毎年12月の中旬になりますと障害者雇用に大きく関連する情報が厚生労働省から公表されるのをご存知でしょうか。
それは、「障害者雇用状況の集計結果」といわれており、その名の通り毎年「障がい者が雇用されている状況を集計し、その結果を発表する」というものです。
この資料で公表される数値や結果を心待ちにしているのは、行政機関はもちろん障がい者の就労系支援をしている福祉機関、支援学校などが多く、一般の企業担当者からするとあまり身近なものという感じはしないのではないでしょうか。
7月中旬ごろに管轄の労働局に報告する「障害者雇用状況報告書」(ロクイチ報告)といえば、総務や人事担当者にはピンとくるのではないかと思います。
ちなみに、もし虚偽報告をした場合、30万円以下の罰金を支払うことになるということですからご注意ください。
こちらで公表される数値には、「障がい者の雇用数」「法定雇用率の達成率」「法定雇用率の達成企業の割合」「障がい特性ごとの雇用実数」「企業別、産業別の雇用実数」などがあります。
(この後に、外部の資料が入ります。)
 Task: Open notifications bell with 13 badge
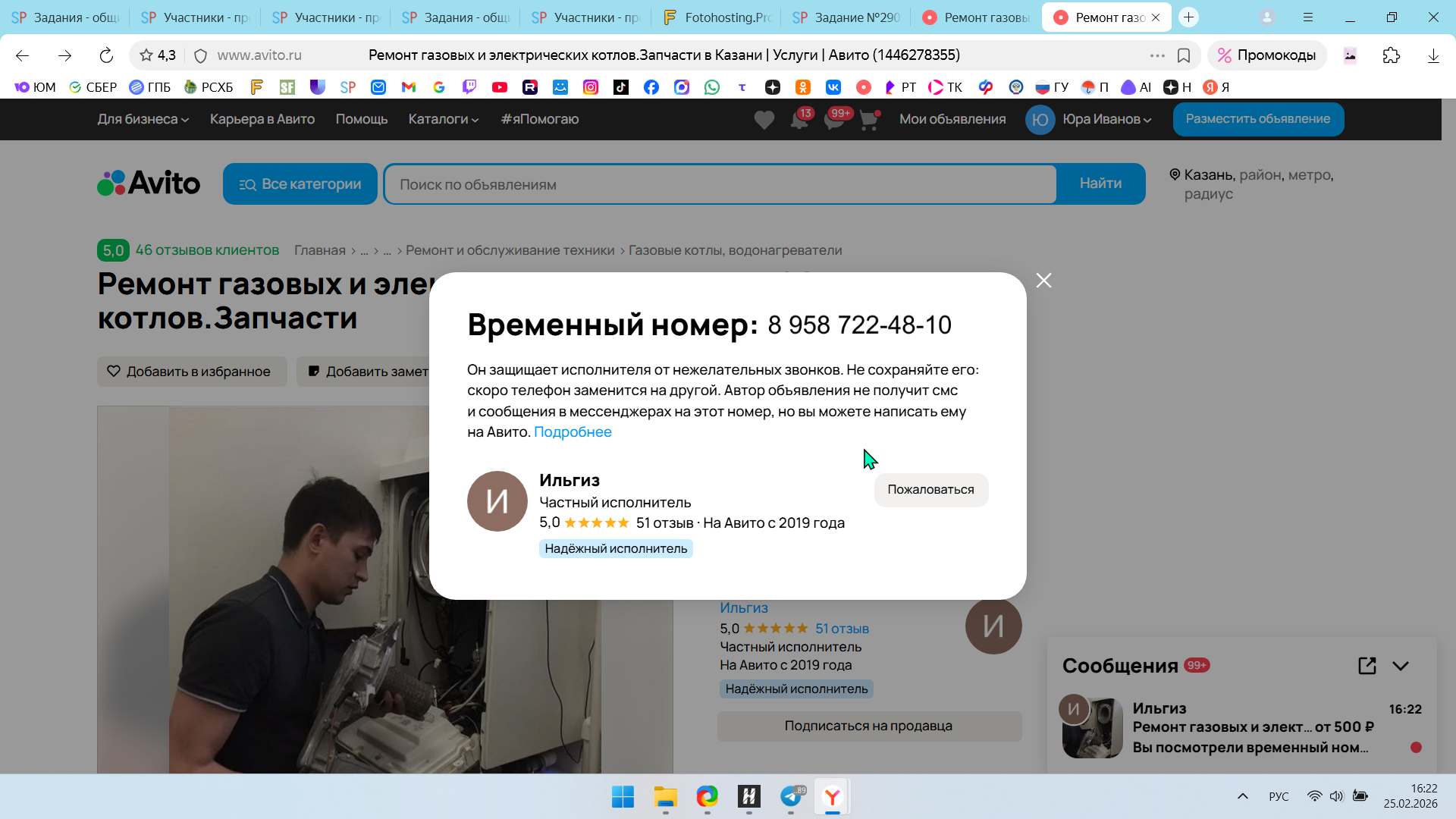[799, 120]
併せて、行政機関の雇用に関連した数値なども公表されています。
それでは、今年公表された数値について気になる部分をお話ししてみたいと思います。
平成29年障害者雇用状況報告
今回、平成29年の「障害者雇用状況報告」の対象となった企業の数は、昨年の89,359社より1,665社増えた91,024社だったようです。
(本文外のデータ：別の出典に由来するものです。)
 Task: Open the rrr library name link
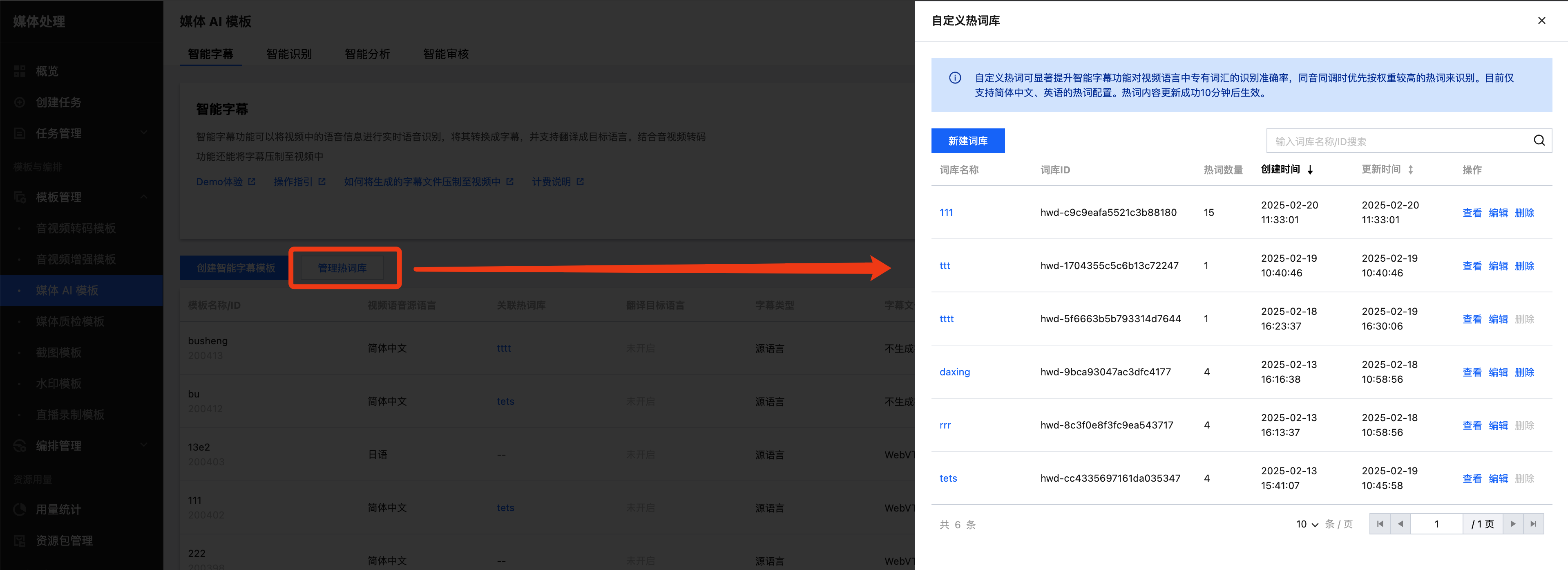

現在、障がい者の雇用義務のある企業規模は従業員数が50名以上となり、法定雇用率2.0%で見た場合、1名の障がい者を雇用することが決められています。ちなみに2018年度に法定雇用率が2.2%に引き上げられると従業員が46名以上の企業に対して義務化となります。
法定雇用率2.0%を達成した企業の割合は50.0%となり、昨年よりも1.2%改善されたことになります。これは、来年度の法定雇用率引き上げが2017年5月に厚生労働省から具体的数値として正式に発表されたのを受け、危機感を感じた企業が積極的に採用を進めた結果だというふうに見られます。これに伴って、法定雇用率の平均値も前年の1.92%から1.97%と増加する結果となりました。個人的にはこのままの調子で平成30年も同水準以上の達成率が実現すればいいのになぁと思います。
障がい者の雇用実数
次に、障がい者の雇用実数を見てみましょう。
こちらも全般的に前年を上回った数値となっています。
先ず、雇用されている障がい者の数は495,795.0人で前年比21,421.0人(4.5%)増加となりこれで14年連続して過去最高を記録しています。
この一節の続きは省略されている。